We have a PostgreSQL 14 database where we store products fetched from online platforms. We have scrapers that are run on schedule which fetch products, and this data is then either inserted if the product doesn't exist yet, or updated if the fetched version differs from the one we have stored. We are dealing with a few million products a day at the moment.

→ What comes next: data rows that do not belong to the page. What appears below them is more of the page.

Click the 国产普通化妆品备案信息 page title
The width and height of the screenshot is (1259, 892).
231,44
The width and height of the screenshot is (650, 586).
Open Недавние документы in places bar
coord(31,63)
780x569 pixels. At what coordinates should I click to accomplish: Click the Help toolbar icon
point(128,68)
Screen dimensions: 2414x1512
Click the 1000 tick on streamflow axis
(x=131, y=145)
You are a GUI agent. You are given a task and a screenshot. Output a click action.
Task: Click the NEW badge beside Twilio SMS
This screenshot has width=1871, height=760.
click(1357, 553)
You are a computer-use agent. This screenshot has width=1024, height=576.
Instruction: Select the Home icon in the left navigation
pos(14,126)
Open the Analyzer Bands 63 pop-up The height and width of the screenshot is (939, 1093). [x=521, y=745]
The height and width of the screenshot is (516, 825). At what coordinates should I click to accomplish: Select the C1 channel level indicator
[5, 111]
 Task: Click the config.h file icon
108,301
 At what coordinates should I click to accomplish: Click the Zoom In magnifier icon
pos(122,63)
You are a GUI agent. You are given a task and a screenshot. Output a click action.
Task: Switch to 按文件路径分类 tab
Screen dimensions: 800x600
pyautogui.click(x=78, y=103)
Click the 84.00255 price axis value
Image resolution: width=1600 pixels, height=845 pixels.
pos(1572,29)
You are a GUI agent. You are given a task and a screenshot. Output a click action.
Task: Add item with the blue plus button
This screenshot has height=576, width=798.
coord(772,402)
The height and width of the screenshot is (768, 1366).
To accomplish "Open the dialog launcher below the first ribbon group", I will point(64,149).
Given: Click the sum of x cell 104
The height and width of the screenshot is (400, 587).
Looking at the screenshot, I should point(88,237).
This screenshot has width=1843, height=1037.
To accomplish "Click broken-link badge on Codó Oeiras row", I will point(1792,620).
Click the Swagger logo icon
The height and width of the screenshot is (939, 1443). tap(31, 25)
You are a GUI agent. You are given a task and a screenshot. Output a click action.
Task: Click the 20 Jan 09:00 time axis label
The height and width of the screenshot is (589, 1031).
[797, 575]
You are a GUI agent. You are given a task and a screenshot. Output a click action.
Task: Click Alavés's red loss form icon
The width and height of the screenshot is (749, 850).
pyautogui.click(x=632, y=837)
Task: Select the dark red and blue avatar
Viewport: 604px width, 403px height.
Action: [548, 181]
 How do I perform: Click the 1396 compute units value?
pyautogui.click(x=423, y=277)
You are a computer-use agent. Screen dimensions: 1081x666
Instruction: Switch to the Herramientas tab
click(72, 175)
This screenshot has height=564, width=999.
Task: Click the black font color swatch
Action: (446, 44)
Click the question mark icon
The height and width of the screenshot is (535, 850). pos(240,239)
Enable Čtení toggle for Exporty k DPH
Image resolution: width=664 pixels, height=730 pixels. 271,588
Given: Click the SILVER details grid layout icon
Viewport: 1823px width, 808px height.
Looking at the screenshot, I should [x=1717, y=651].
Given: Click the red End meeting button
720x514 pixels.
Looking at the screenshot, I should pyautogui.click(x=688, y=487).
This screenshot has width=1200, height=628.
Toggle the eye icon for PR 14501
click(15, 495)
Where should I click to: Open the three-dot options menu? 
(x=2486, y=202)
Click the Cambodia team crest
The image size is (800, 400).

The products table within our Postgres database has the following ID field:
product_id bigint NOT NULL GENERATED ALWAYS AS IDENTITY
Currently, our insert query (using the Python library psycopg2 execute_values method) is as follows:
INSERT INTO products (column1, column2, internal_id) VALUES %S ON CONFLICT (internal_id) DO UPDATE SET column1 = EXCLUDED.column1, column2 = EXCLUDED.column2
The basic process is therefore:
- Fetch millions of products
- Upsert into the database
- On conflict (quite likely, say 90%), update existing ones
The 'issue' with this is the gap which occurs in sequences, especially when dealing with millions of products daily (distributed among tasks, but consider thousands per task). To combat this, there's another approach we can take:
- Fetch all products that match the criteria of the task (e.g. specific niche or page)
- Get all products from the database matching those criteria (not millions but hundreds, maybe thousands)
- Compare the internal_id field with each other
- If it exists and has to be updated, use an UPDATE statement
- If it doesn't exist, use the INSERT statement
There are a few more instances, with less data, but the same 'issue' of upserting with large amount of conflicts, e.g. uploading a CSV file with 5M records of which several million are already in the database in an effort to insert the ones that are in there yet.
My question is, what is the best approach? Is it bad practice to have so many gaps in the ID sequence, or does that not matter given the possible size of the BIGINT ID field? We switched from MongoDB to Postgres recently, and I haven't been able to find an explicit answer for this. Maybe it's not an issue at all and is best practice, maybe it's a very bad practice (it doesn't seem the best approach to me right now). I'd like to ask for some feedback before we fully commit to an approach.